= Extracted entries =

[Begin]

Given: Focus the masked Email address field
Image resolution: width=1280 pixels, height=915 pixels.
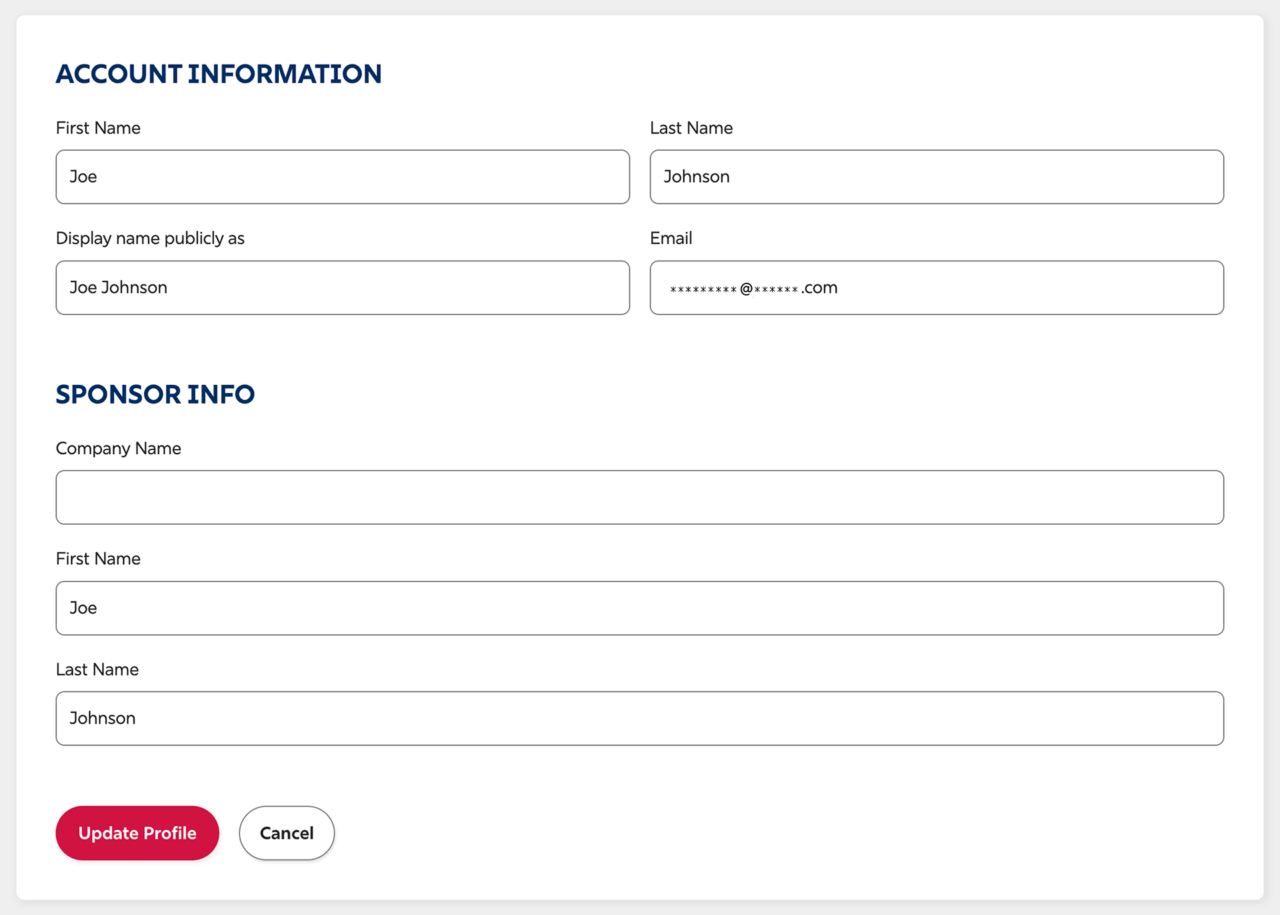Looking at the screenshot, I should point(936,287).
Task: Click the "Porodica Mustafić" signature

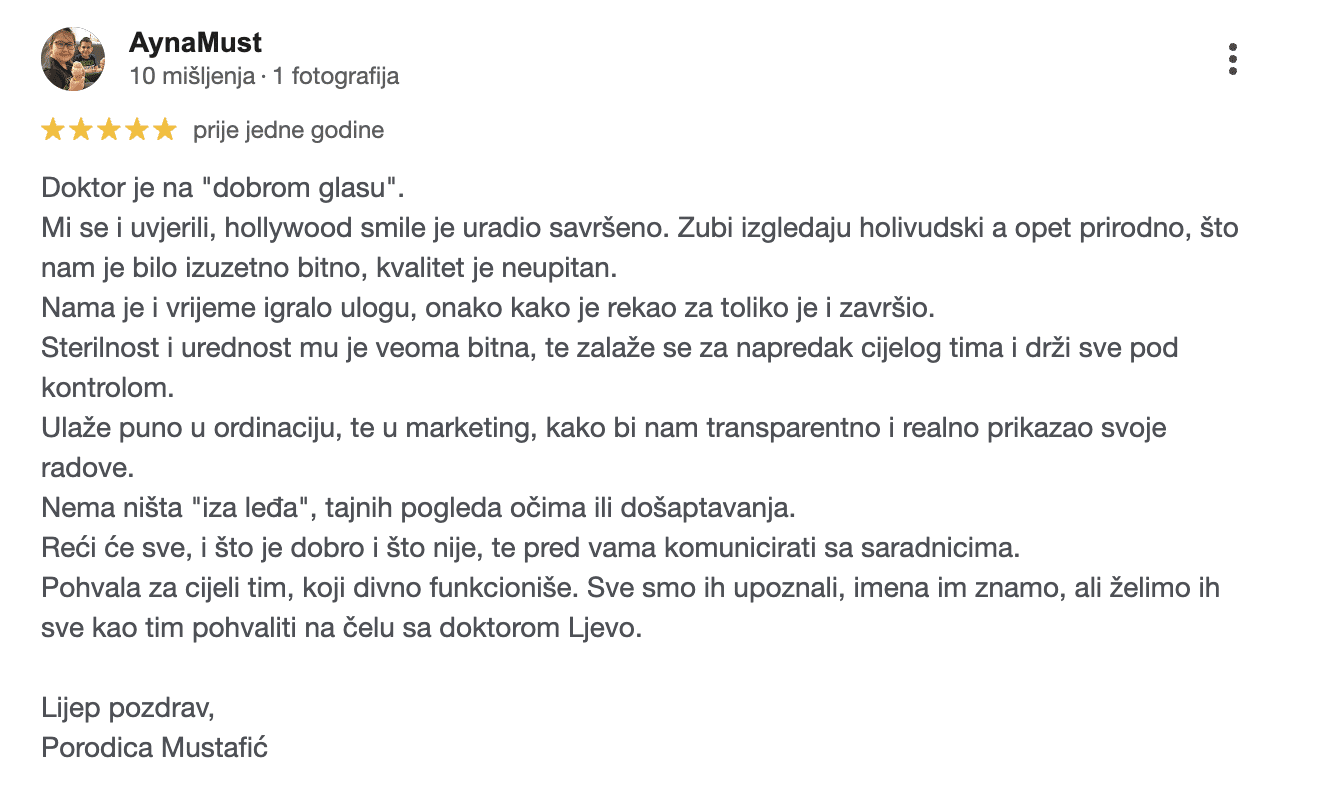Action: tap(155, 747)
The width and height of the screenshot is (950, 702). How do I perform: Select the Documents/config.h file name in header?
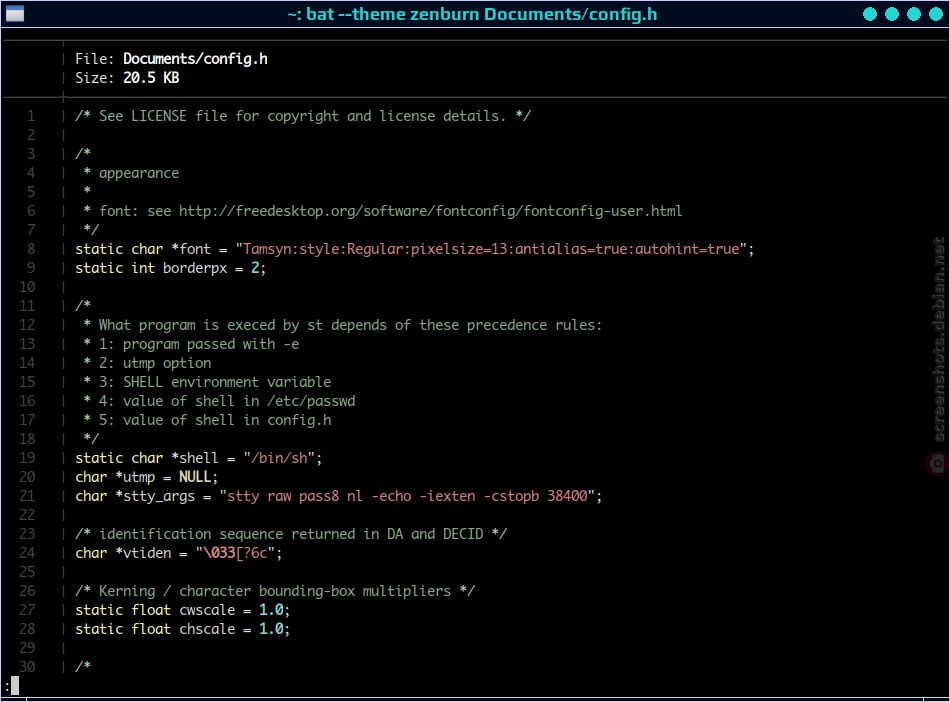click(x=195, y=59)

[End]
[Begin]

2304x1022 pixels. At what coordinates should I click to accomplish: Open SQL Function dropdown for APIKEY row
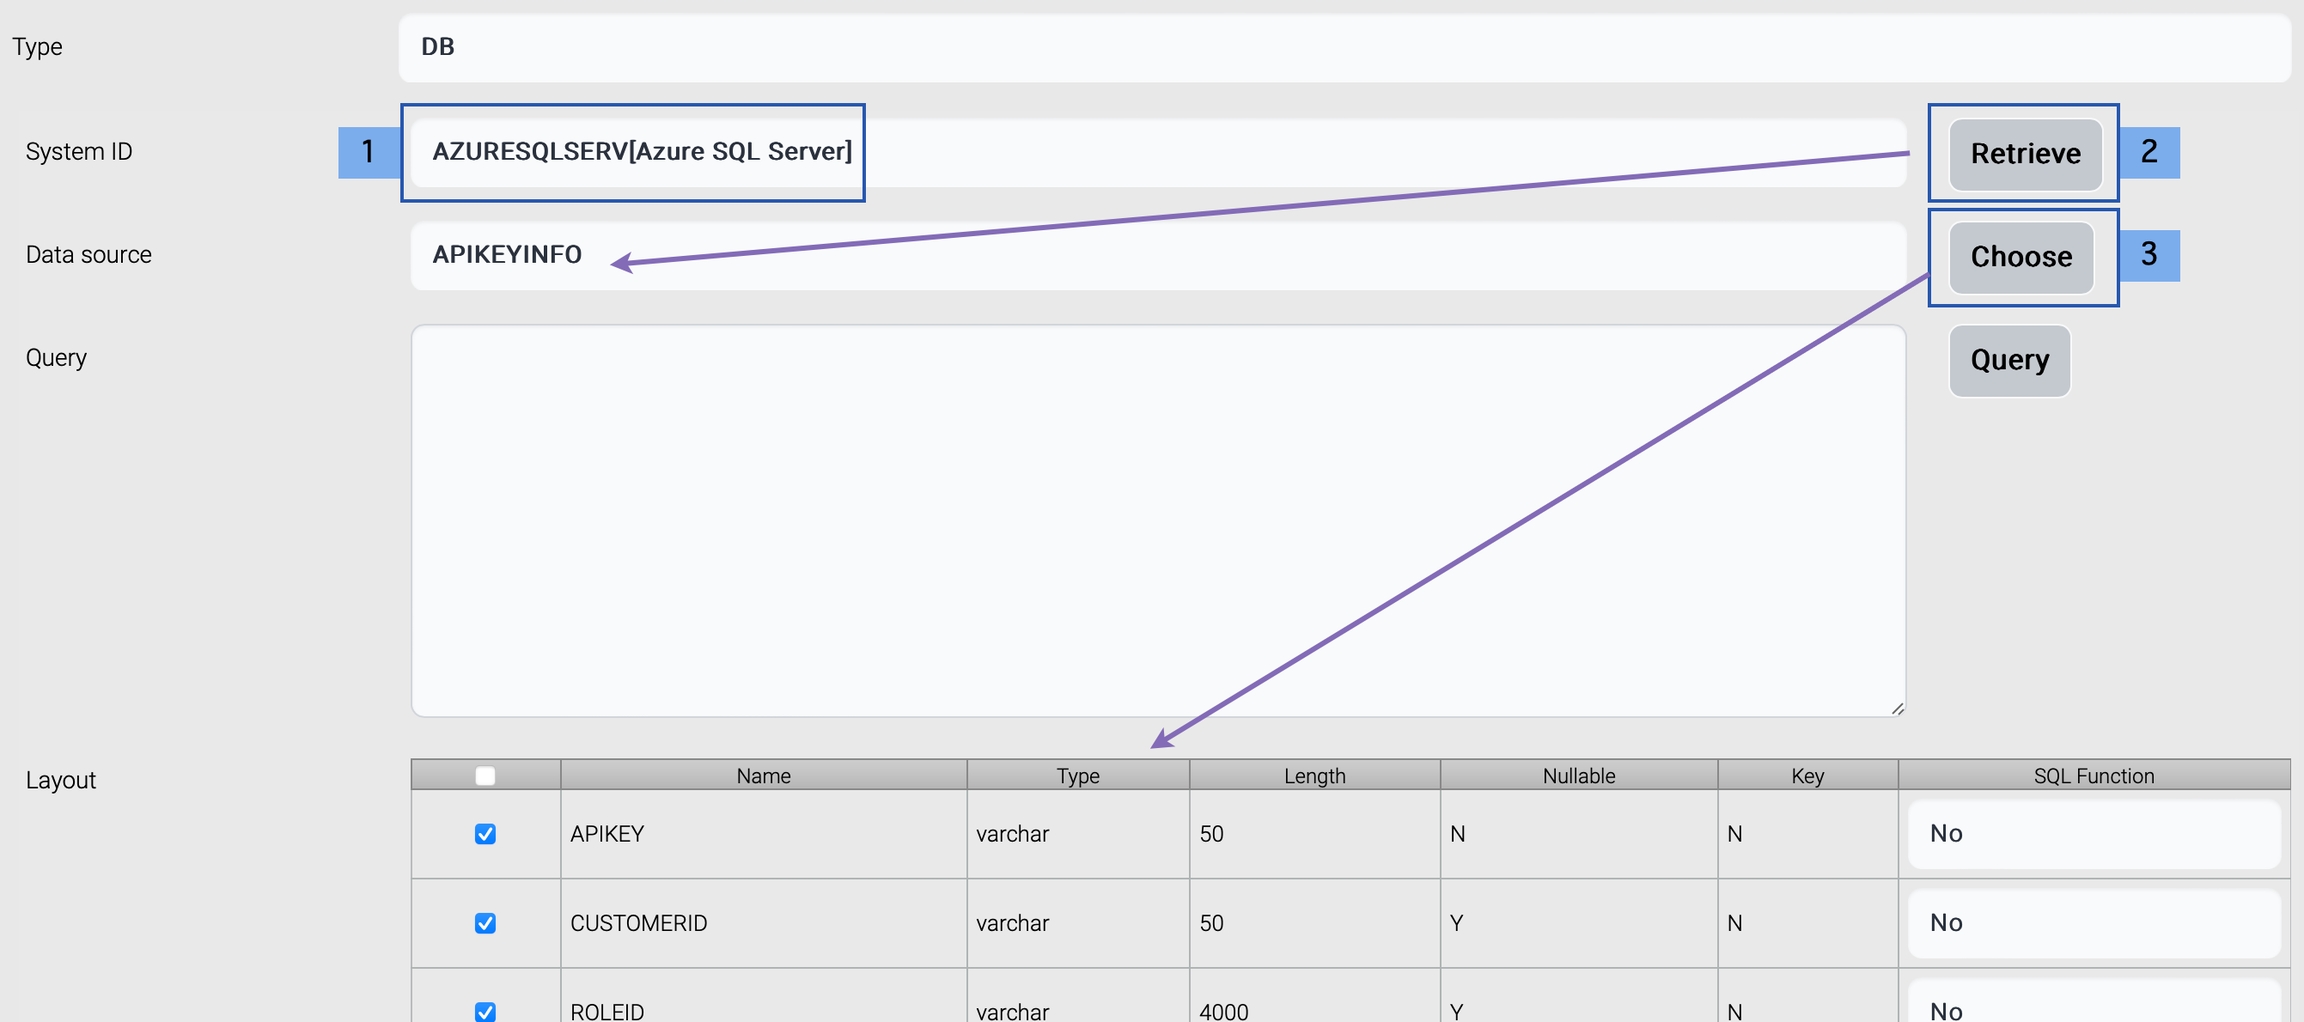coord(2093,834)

[End]

= Goal =
Set down the lines exactly as they appear, starting with the line containing "Given: Focus the masked Email address field" and ending with the line containing "click(x=195, y=59)", both included, and leave the pictures out of your answer.

= Reply =
Given: Focus the masked Email address field
Image resolution: width=1280 pixels, height=915 pixels.
Looking at the screenshot, I should point(936,287).
Task: Click the "Porodica Mustafić" signature

Action: tap(155, 747)
The width and height of the screenshot is (950, 702). How do I perform: Select the Documents/config.h file name in header?
click(x=195, y=59)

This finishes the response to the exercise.